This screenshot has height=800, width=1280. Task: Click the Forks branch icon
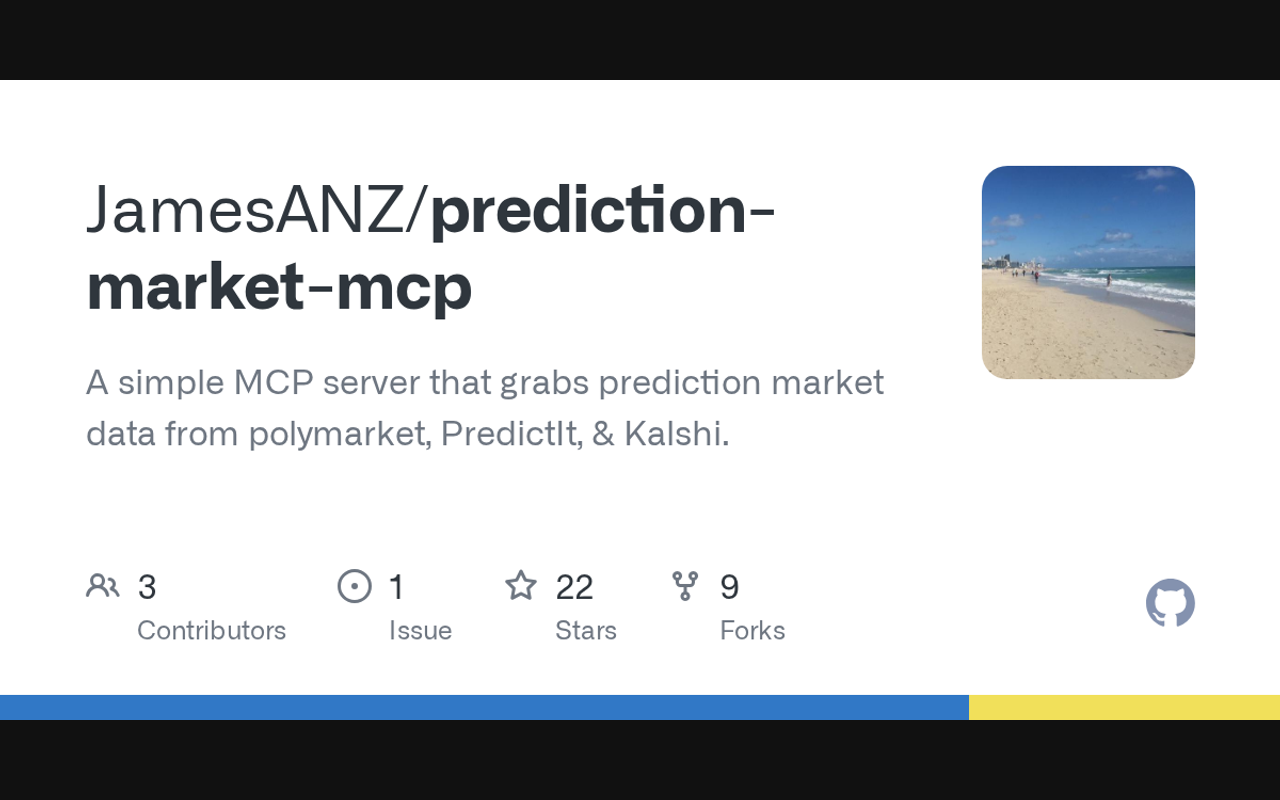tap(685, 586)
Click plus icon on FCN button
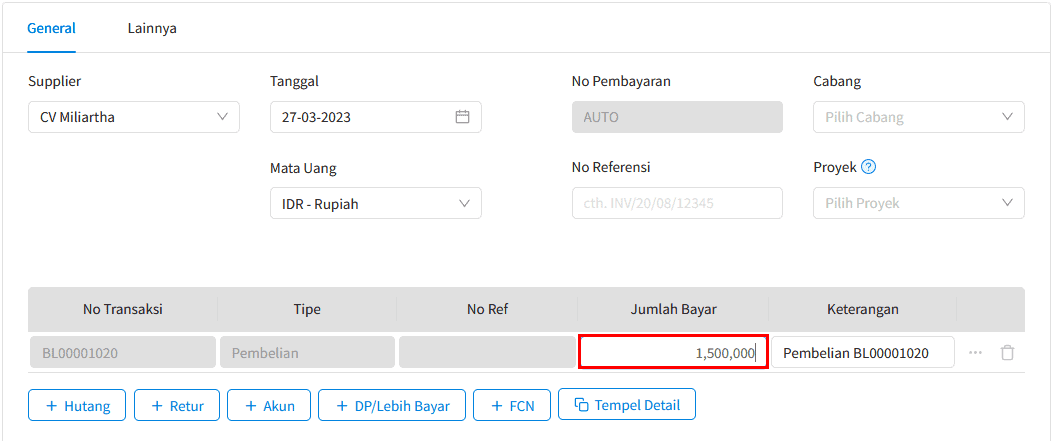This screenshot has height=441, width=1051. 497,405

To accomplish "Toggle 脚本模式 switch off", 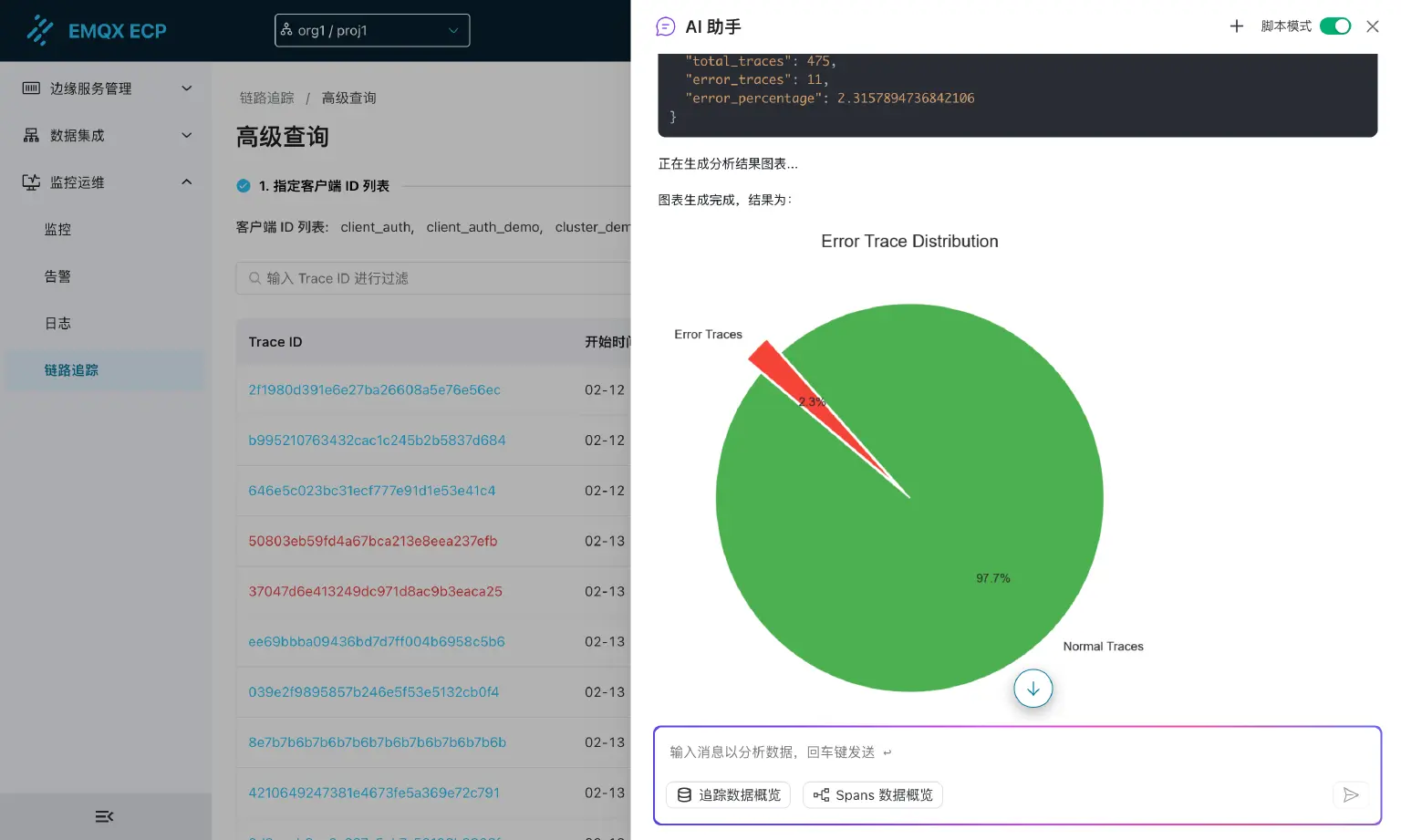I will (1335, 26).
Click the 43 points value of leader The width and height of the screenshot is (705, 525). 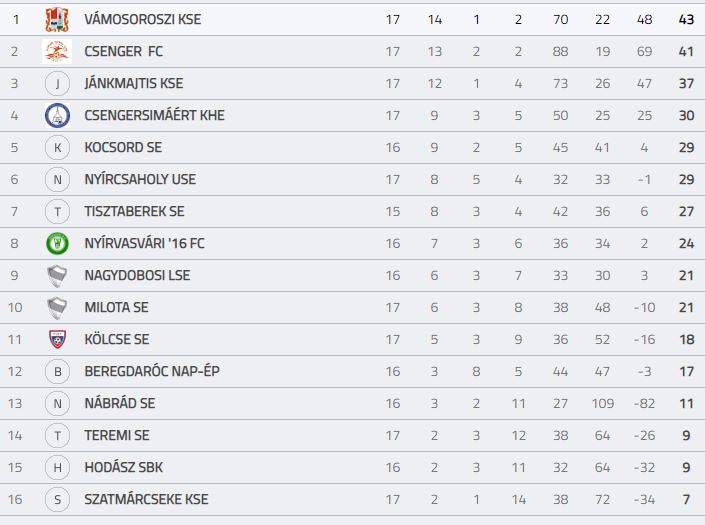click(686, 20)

• • • • •

• _Set task_
Copy every line in the entries above that contains the word "icon", treating uppercase and lowercase letters as different.

• _Answer for the task_
This screenshot has height=800, width=1280. Task: Click the Forks branch icon
Click plus icon on FCN button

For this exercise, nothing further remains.